At Knotty Head, we plan to drill an appraisal well in 2009 when the first of our two new deep-water drilling rigs arrives. We have a 25% operated interest in the field.
Shale Gas Drilling Program Continues
Following the success of last winter's drilling program in the Horn River basin in northeast British Columbia, we decided to drill two horizontal wells this summer. The wells have been drilled and are being fraced. The results from these wells will be taken into consideration as we plan our upcoming winter program for the area.
This shale gas play has the potential to become one of the most significant shale gas plays in North America. It has been compared to the Barnett Shale in Texas by other operators in the area as it displays similar rock properties and play characteristics. We have approximately 88,000 acres in the Dilly Creek area of the Horn River basin with a 100% working interest. As previously announced, we estimate these lands contain between 3 and 6 trillion cubic feet (0.5 to 1.0 billion barrels of oil equivalent) of recoverable contingent resource which could double our total proved reserves. Further appraisal activity is required before these estimates can be finalized and commerciality established.
"Shale gas is a great addition to our portfolio of assets," said Fischer. "The potential resource size is significant and its short cycle-time development complements our longer cycle-time projects by providing visible near-term growth."

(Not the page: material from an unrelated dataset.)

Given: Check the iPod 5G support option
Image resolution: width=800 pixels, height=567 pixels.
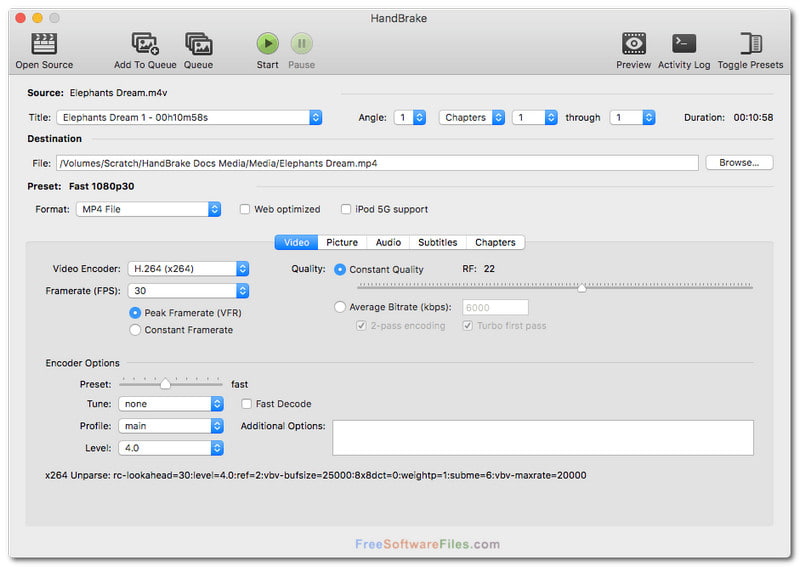Looking at the screenshot, I should (346, 210).

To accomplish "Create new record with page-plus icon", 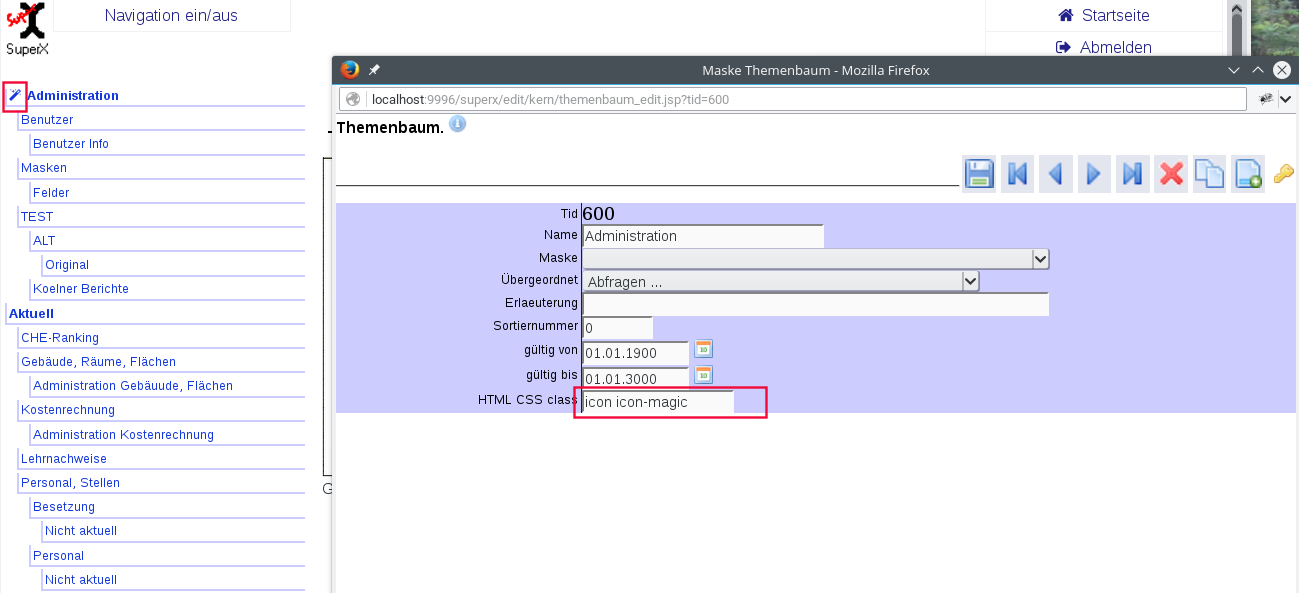I will 1247,174.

Offshore West Africa, the Usan Development Progresses
Development of the Usan field, offshore Nigeria is fully underway. The field development plan includes an FPSO vessel with a storage capacity of two million barrels of oil. All major contracts for deep-water facilities are proceeding with detailed engineering and early procurement of equipment and materials. The Usan field is expected to come on stream in early 2012 and will ramp up to a peak production rate of 180,000 bbls/d (36,000 bbls/d net to us).
The Usan field development is located in OML 138 and is covered by the original production sharing contract for OPL 222 issued in 1993, with the Nigerian National Petroleum Corporation as concessionaire. The contract conveys the right to develop and produce crude oil and continue with exploration activity. We are currently processing three-dimensional seismic in anticipation of further exploratory drilling in the area in 2009. The Usan field was discovered in 2002 and is located approximately 100 km offshore in water depths ranging from 750 to 850 meters. Drilling of the development wells is expected to commence next year. Nexen has a 20% interest in exploration and development along with Elf Petroleum Nigeria Limited (20% and Operator), Chevron Petroleum Nigeria Limited (30%) and Esso Exploration and Production Nigeria (Offshore East) Limited (30%).